Himalayan salt is rock salt mined from the Punjab region of Pakistan. The salt often has a pinkish tint due to mineral impurities. It is primarily used as a food additive as table salt, but is also used as a material for cooking and food presentation, decorative lamps, and spa treatments. The salt is promoted with claims that it benefits health, but these claims lack any scientific basis.
Geology
Himalayan salt is mined from the Salt Range mountains, the southern edge of a fold-and-thrust belt that underlies the Pothohar Plateau south of the Himalayas. Himalayan salt comes from a thick layer of Ediacaran to early Cambrian evaporites of the Salt Range Formation. This geological formation consists of crystalline halite intercalated with potash salts, overlayed by gypsiferous marl and interlayered with beds of gypsum and dolomite with infrequent seams of oil shale that accumulated between 600 and 540 million years ago. These strata and the overlying Cambrian to Eocenesedimentary rocks were thrust southward over younger sedimentary rocks, and eroded to create the Salt Range.

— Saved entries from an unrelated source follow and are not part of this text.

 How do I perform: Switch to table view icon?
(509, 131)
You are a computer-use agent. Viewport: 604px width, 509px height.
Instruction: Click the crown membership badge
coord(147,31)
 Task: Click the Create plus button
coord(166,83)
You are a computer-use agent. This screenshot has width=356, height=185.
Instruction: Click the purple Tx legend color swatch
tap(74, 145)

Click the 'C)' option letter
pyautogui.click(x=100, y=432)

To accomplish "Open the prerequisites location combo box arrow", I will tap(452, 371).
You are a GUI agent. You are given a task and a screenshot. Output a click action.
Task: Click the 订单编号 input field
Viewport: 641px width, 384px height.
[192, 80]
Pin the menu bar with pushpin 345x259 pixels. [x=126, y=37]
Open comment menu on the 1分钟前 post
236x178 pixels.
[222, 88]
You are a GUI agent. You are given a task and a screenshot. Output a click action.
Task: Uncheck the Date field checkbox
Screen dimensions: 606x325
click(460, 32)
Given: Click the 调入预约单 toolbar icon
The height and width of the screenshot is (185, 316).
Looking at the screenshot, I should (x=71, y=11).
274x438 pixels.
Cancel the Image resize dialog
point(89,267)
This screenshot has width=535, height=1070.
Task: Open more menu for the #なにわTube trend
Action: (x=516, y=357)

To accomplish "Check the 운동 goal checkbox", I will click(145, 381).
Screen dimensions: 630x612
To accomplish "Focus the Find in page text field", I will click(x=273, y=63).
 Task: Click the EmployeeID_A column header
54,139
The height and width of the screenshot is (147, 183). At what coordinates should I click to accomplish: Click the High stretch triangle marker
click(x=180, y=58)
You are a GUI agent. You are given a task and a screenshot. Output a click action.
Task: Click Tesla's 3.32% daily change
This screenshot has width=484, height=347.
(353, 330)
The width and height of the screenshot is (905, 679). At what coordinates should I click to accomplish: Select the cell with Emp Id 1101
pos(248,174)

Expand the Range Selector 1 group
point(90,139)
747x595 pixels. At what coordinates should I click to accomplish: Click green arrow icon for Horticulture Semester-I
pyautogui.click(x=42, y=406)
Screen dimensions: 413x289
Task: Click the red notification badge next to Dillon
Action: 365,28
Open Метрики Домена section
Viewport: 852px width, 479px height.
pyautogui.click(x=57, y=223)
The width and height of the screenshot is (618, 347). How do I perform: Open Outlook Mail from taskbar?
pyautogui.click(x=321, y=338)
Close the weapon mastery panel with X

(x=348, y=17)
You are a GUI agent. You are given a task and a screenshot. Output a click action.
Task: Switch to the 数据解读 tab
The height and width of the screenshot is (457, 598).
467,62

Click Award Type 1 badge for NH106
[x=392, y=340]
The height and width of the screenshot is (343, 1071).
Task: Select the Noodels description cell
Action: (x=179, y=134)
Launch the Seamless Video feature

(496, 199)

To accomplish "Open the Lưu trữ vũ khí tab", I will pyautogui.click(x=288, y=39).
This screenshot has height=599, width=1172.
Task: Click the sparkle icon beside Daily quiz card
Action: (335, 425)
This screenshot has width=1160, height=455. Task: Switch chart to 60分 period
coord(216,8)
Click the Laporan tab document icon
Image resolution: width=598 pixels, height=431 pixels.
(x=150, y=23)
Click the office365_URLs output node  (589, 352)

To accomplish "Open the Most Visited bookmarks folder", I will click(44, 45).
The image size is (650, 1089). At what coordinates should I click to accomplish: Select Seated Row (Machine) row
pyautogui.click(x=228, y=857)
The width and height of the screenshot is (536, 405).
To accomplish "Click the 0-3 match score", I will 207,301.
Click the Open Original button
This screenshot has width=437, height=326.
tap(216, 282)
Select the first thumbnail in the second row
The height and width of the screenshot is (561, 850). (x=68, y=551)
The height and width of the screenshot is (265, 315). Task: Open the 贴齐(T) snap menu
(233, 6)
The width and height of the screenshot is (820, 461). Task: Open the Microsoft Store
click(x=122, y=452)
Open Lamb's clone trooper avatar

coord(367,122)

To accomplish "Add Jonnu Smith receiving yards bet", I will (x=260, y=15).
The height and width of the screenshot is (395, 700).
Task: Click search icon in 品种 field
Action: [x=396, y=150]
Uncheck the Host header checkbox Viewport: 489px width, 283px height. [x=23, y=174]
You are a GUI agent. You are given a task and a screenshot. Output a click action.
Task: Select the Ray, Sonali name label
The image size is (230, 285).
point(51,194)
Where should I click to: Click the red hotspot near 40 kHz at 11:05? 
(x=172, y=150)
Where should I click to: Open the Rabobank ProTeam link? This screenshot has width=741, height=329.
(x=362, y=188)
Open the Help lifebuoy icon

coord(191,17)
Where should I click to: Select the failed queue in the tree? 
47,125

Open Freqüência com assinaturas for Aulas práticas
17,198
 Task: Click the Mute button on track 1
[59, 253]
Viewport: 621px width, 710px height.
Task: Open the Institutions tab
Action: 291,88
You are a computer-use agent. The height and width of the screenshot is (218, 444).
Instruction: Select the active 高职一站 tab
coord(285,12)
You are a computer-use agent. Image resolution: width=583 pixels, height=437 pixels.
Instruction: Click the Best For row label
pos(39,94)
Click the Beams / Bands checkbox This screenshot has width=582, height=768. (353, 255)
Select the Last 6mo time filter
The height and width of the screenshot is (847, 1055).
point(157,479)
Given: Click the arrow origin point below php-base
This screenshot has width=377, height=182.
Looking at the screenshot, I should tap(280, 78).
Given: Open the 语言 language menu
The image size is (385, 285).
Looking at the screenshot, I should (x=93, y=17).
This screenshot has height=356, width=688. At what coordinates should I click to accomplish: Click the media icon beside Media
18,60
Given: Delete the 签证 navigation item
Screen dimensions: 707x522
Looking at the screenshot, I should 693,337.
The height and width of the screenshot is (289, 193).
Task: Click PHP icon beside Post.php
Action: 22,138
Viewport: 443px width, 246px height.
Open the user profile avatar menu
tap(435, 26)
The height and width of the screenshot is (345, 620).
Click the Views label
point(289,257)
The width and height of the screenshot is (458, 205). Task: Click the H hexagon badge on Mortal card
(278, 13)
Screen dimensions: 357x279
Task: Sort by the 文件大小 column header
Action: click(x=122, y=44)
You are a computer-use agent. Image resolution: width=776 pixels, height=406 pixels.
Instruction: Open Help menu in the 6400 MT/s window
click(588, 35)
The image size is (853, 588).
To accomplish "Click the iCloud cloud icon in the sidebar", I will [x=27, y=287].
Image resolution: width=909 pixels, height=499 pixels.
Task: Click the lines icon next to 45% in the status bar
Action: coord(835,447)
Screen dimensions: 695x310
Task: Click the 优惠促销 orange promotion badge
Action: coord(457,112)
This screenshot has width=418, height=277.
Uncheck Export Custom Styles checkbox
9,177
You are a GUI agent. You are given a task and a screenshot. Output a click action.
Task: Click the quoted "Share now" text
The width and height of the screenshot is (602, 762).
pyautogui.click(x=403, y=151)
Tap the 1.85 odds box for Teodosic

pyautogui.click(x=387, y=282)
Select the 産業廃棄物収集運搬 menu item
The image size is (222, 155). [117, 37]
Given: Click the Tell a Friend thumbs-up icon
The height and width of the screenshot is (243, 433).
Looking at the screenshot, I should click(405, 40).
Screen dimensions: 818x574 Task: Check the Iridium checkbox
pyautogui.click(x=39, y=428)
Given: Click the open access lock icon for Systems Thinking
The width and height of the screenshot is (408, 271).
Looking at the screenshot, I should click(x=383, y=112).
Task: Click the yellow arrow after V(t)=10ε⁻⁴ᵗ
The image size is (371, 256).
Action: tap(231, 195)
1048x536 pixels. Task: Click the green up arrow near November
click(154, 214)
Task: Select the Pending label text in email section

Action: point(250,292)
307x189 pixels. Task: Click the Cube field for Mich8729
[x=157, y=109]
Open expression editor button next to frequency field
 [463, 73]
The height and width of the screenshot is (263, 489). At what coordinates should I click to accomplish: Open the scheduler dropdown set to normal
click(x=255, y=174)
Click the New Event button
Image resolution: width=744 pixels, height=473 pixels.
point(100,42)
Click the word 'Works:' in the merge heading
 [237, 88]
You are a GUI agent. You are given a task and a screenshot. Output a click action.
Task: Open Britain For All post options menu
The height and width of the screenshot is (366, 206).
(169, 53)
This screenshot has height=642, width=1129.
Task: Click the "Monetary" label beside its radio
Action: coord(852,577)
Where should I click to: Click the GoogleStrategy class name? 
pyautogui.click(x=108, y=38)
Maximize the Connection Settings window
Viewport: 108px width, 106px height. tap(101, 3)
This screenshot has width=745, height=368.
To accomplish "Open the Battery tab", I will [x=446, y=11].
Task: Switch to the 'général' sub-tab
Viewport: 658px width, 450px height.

Himalayan salt is chemically similar to table salt. Analysis of a range of Khewra salt samples showed them to be between 96% and 99% sodium chloride, with varying amounts of trace minerals such as calcium, iron, zinc, chromium, magnesium and sulfate, all at safe levels below 1%. Some salts mined in Pakistan are not suitable for food or industrial use without purification due to impurities. Some salt crystals from this region have an off-white to transparent color, while impurities in some veins of salt give it a pink, reddish, or beet-red color. Himalayan salt is nutritionally similar to common table salt, though it lacks the beneficial iodine that is added to commercial iodised table salt.
Uses
Himalayan salt is used to flavor food. Due mainly to marketing costs, pink Himalayan salt is up to 20 times more expensive than table salt or sea salt. The impurities giving it its distinctive pink hue have given rise to the belief that it is healthier than common table salt. There is no scientific basis for such claimed health benefits. In the United States, the Food and Drug Administrationwarned a manufacturer of dietary supplements, including one consisting of Himalayan salt, to discontinue marketing the products using unproven claims of health benefits. Slabs of salt are used as serving dishes, baking stones, and griddles, and it is also used to make tequila shot glasses. In such uses, small amounts of salt transfer to the food or drink and alter its flavor profile. Himalayan salt is also used to make "salt lamps", illuminated hollowed out blocks which radiate a pinkish or orangish hue. Claims that their use results in the release of ions that benefit health are without foundation. Similar scientifically-unsupported claims underlie use of Himalayan salt to line the walls of spas, along with its use for salt-inhalation spa treatments.